La commission d’enquête est présidée par Joseph Zayed (au centre), secondé par les commissaires Marie-Hélène Gauthier et Pierre Magnan.

Exploitation des résidus miniers: «Essentielle» à la vitalité d’Asbestos

L’exploitation des résidus miniers amiantés est « essentielle » à la vitalité économique de la région d’Asbestos selon Alain Rayes, député fédéral de Richmond-Arthabaska. Il présentait un mémoire dans le cadre des audiences publiques du BAPE pour son enquête sur l’amiante et les résidus miniers amiantés qui se poursuivaient à Asbestos jeudi soir.

Alain Rayes a profité de son allocution pour faire l’éloge d’Alliance Magnésium, l’initiative de production de magnésium la plus avancée au Québec.

« Il y a un potentiel pour des centaines d’années, mentionne-t-il. Les jeunes nous poussent au niveau environnemental et la technologie d’Alliance Magnésium est l’une des plus vertes. L’entreprise fait partie des 50 projets ayant le plus grand potentiel au Canada. Je ne vois pas pourquoi on devrait se priver d’un succès comme ça. Ce sont des retombées économiques et de bons emplois. Il y a un rayonnement provincial, national et même international. »

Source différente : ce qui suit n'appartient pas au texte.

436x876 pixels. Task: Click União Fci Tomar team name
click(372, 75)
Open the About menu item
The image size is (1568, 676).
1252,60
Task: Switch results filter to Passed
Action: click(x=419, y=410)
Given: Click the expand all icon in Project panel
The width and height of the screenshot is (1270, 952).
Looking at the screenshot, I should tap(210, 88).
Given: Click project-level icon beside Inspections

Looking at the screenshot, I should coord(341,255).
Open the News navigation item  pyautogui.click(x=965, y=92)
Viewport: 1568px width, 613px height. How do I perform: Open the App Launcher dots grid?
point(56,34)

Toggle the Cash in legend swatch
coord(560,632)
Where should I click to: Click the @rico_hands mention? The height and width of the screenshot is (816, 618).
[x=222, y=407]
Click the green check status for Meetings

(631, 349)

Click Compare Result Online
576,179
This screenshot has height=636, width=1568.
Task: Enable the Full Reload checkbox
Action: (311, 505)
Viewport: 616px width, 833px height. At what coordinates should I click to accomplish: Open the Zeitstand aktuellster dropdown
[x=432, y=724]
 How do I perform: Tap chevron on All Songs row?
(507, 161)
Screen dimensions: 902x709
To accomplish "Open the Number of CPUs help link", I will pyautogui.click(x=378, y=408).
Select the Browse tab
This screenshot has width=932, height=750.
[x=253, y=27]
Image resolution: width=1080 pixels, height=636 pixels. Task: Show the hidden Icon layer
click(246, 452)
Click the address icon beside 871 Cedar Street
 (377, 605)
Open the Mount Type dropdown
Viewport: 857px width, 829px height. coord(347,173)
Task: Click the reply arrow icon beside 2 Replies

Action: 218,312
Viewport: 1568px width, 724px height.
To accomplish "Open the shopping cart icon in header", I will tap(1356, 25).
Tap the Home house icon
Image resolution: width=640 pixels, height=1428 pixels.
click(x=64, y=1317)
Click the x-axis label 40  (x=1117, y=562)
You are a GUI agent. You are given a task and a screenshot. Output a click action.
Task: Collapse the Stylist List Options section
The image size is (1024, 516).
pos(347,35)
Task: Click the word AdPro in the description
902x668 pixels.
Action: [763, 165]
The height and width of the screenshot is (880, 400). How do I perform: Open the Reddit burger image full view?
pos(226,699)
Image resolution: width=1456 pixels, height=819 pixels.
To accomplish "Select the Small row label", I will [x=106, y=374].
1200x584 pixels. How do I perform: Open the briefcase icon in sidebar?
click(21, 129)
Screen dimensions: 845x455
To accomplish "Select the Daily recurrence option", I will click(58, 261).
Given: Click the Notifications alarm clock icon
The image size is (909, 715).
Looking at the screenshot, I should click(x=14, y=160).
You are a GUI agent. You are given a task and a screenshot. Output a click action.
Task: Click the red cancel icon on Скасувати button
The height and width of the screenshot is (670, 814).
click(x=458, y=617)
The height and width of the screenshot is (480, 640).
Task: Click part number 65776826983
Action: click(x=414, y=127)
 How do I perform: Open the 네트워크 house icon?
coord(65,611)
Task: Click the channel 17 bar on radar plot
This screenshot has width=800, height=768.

M. Rayes a fait quatre recommandations au BAPE dont celle, dans l’éventualité où des décisions ayant un impact sur l’activité économique de la région soient prises, qu’un dédommagement soit offert à la Ville d’Asbestos et aux différents partenaires qui ont investi temps et argent dans des projets liés de près ou de loin à l’industrie minière et à ses résidus.

« S’il fallait que le gouvernement décide d’aller dans une direction qui nuirait à la région, le message que je veux envoyer c’est qu’il devra y avoir des compensations, mentionne le lieutenant du Québec du Parti conservateur. De toute façon, j’ai de la misère à croire qu’on va arriver là. »

Alain Rayes

Une requête d’analyse environnementale

Le groupe citoyen Groupe Vie d’Ham s’est adressé directement au ministère de l’Environnement en déposant son mémoire, signé par 150 citoyens, en demandant une requête d’évaluation environnementale sur un procédé très précis utilisé par Alliance Magnésium, celui de l’électrolyse au chlore pour produire du magnésium. L’inquiétude du Groupe Vie d’Ham est que la production de magnésium par Alliance Magnésium produise des organochlorés et que ceux-ci soient relâchés dans l’air. Ces polluants peuvent contaminer la chaîne alimentaire et être cancérogènes.

« Le BAPE est biaisé, le mandat n’est pas complet, souligne Sylvie Berthaud, porte-parole du groupe. C’est Magnola 2, c’est un procédé qui n’a jamais été viable pour faire du magnésium. Le cas est pressant avec Alliance Magnésium. Oui il y a les fibres d’amiante, mais c’est plus local comme enjeu. Les organochlorés sont bannis mondialement. »

Alliance Magnésium, qui a également déposé un mémoire jeudi, a tenu à rappeler qu’il existe des différences majeures avec l’ancienne usine Magnola, qui n’aura finalement été en opération que durant quelques années de 2000 à 2003 avant de fermer.

« Les gens ont tendance à faire des parallèles avec Magnola, mais on a une approche technologique complètement différente, explique Dr Joël Fournier, président et fondateur d’Alliance Magnésium. C’est comme comparer une auto des années 1950 avec une Ferrari d’aujourd’hui. On ne peut pas faire cette équation. Ce sont des gens qui n’ont probablement pas l’information en main et pourtant on l’a dit à maintes reprises. Si on ne met pas de carbone, on ne peut pas produire d’organochlorés. C’est aussi simple que ça. Pas besoin d’être un grand scientifique pour comprendre ça. »

La présentation des mémoires se poursuit vendredi dès 9 h au Centre des loisirs d’Asbestos. La Ville d’Asbestos et le député de Mégantic-L’Érable, Luc Berthold prendront notamment la parole.

La commission d’enquête est présidée par Joseph Zayed, secondé par les commissaires Marie-Hélène Gauthier et Pierre Magnan.